'At what expense?': After Alabama ruling upends IVF, top health official warns of more consequences
On the heels of meetings with women who had their in vitro fertilisation treatments halted in Alabama, Health and Human Services Secretary Xavier Becerra said on Tuesday that it's unclear how and "at what expense" the chaos wrought by a recent state Supreme Court decision will get resolved.
"All of this is unclear," Becerra, the first federal official on the ground in Alabama since the ruling, told ABC News in an exclusive interview.
"Because this is what happens when you take away rights that people had for 50 years -- now you find the consequences go way beyond just abortion," he argued, connecting the court case to the precedent set by the U.S. Supreme Court's decision to strike down Roe vs. Wade two years ago.
Becerra said he believed more states could not only start restricting IVF but access to other reproductive health care like birth control, too.
"Ask anyone who's going through the IVF process, has paid tens of thousands of dollars, and now can't move forward. Will the Dobbs decision [on Roe] have an impact on them beyond abortion? Of course," Becerra said.
Top Washington Republicans like Sen. Lindsey Graham are challenging that view as partisan hyperbole, calling it the "last thing" they want, but Becerra said there is too much uncertainty rippling out from the new decision.
"Will it now impact an effort to deny women and families the opportunity for contraception? You know, you just don't know," he said.
In the Alabama ruling issued more than a week ago, the state's high court determined that embryos are "extrauterine children" under the law, opening the door to civil and potentially criminal lawsuits for anyone who handles them.
State law on the matter "is sweeping and unqualified. It applies to all children, born and unborn, without limitation," the majority of the justices wrote, also pointing to a related state constitutional amendment. "It is not the role of this Court to craft a new limitation based on our own view of what is or is not wise public policy."

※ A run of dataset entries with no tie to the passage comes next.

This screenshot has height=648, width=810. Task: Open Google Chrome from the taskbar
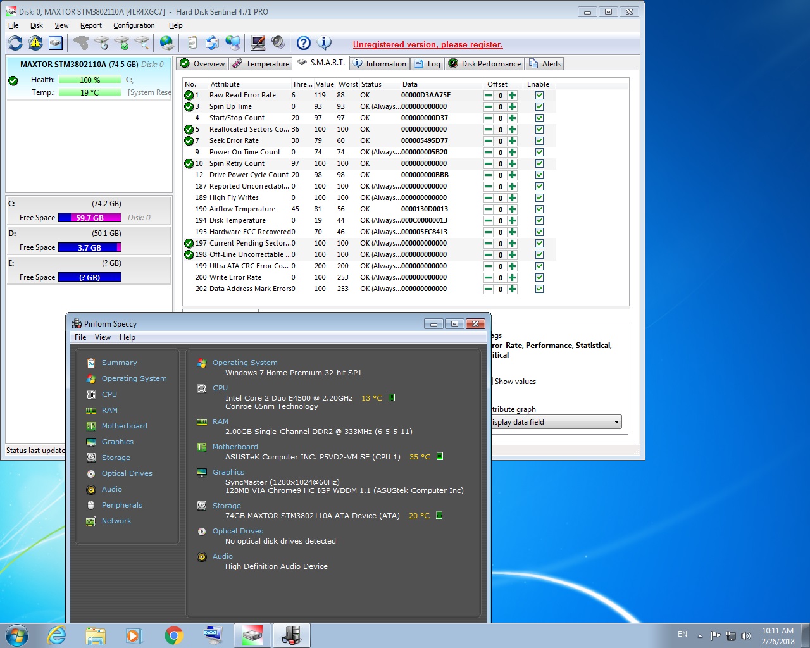pyautogui.click(x=173, y=635)
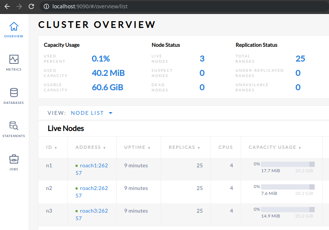The width and height of the screenshot is (329, 230).
Task: Open the Statements search icon
Action: pos(14,126)
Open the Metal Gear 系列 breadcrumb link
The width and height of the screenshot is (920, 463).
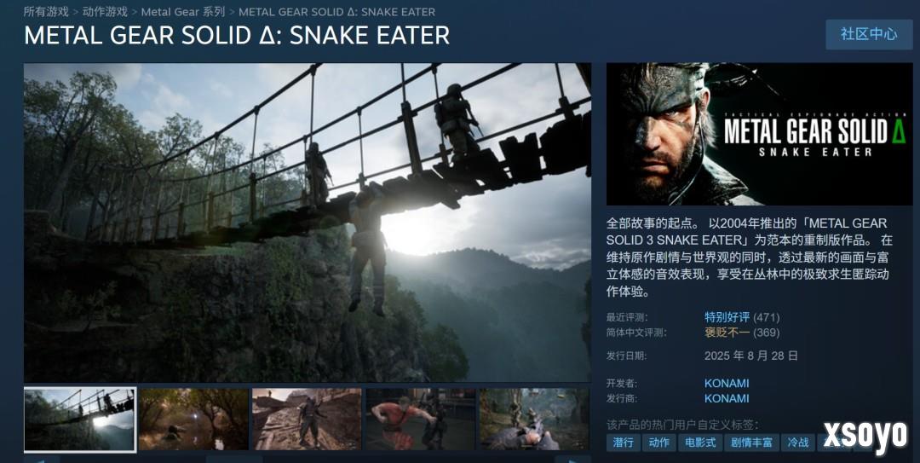pyautogui.click(x=183, y=12)
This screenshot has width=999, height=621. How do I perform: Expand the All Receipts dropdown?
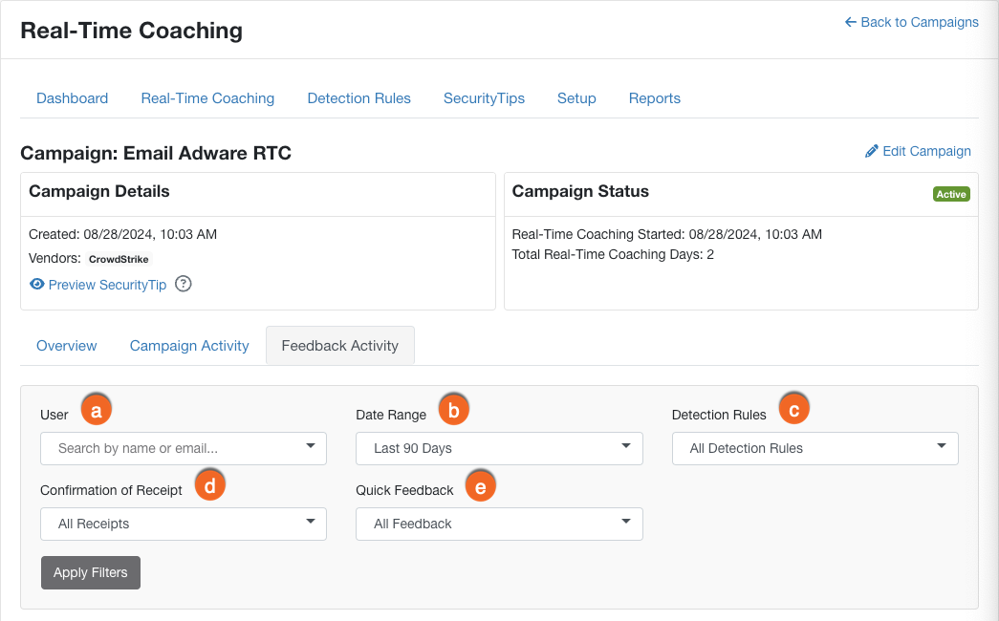(183, 524)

Within a few days, roughly half of the state's IVF clinics paused treatment for fear that they could face wrongful death lawsuits -- or potentially criminal charges -- for discarding unused embryos, a routine part of IVF.
But nearly 10 days of public outcry from women and families who lost access to their IVF treatment spurred movement on Tuesday from the Republican-led Alabama Legislature, where a bill was introduced to carve out protections for fertility treatment and essentially amend the court's ruling.
Alabama Gov. Kay Ivey, a Republican, threw her support behind the bill.
"The Legislature is diligently working on addressing these issues as we speak, and I anticipate having a bill on my desk very shortly while ensuring that the Legislature has time to get this right," Ivey told reporters on Tuesday.
Dr. Brett Davenport has proceeded with IVF treatments at the Fertility Institute of North America in Huntsville, Alabama. He said he's been in touch with lawmakers and is hopeful the legislation will be passed within weeks.
"I understand the fear that is out there amongst other IVF patients and IVF practices. But that said, I think, you know, 95-plus percent of our entire country is on the same page on this," Davenport told ABC News.
To turn up the pressure on lawmakers and urge quick passage, advocates have planned a large gathering at the state Capitol on Wednesday.
Organizers predicted there could be hundreds of people -- including doctors and IVF patients -- traveling to Montgomery to protest the state Supreme Court decision and make their voices heard by the state Legislature.
Lochrane Chase, an IVF patient in Birmingham, Alabama, who said she had her treatment paused just before she was about to undergo her third attempt at a successful embryo transfer, plans to drive over an hour to attend the rally with a friend who is also going through IVF.
"My hope is that there will be enough positive direction from the Legislature that my clinic and other clinics in the state will have the confidence to move forward with all IVF procedures without fear of repercussion," she said.
Unpacking a box of medication at her home, including multiple injections that she will have to give herself daily, Chase said she's attending the rally because she feels like her representatives aren't taking her into consideration.
"It blows my mind that women who vote regularly, who want a family so badly, who are willing to spend $50,000 to $100,000 and take a shot every day -- that that's the demographic that they want to rile up ahead of November elections," Chase said.
At the federal level, Biden administration officials have yet to announce significant policy options to safeguard IVF access in Alabama, insisting that their options to use executive action to protect abortion and reproductive rights, including in ways that would keep IVF intact, are limited.
"'Stay tuned' is all I can tell you. Right now, we're listening. We're trying to hear what people are trying to tell us," Becerra said.
"We're trying to understand what the parameters of this Supreme Court decision are," he continued. "And we're trying to understand, at the federal level, what can we do to try to help families that are trying to move forward, who have now had not just their reproductive rights taken away but they've had the opportunity to have a child taken away."
To Chase, that impact has been clear.
"I'm within a 10-minute drive of my parents, all my cousins, my job and all my best friends," she said. "But if you told me that I had the opportunity to start a family in a state outside of Alabama, then I would move in a heartbeat."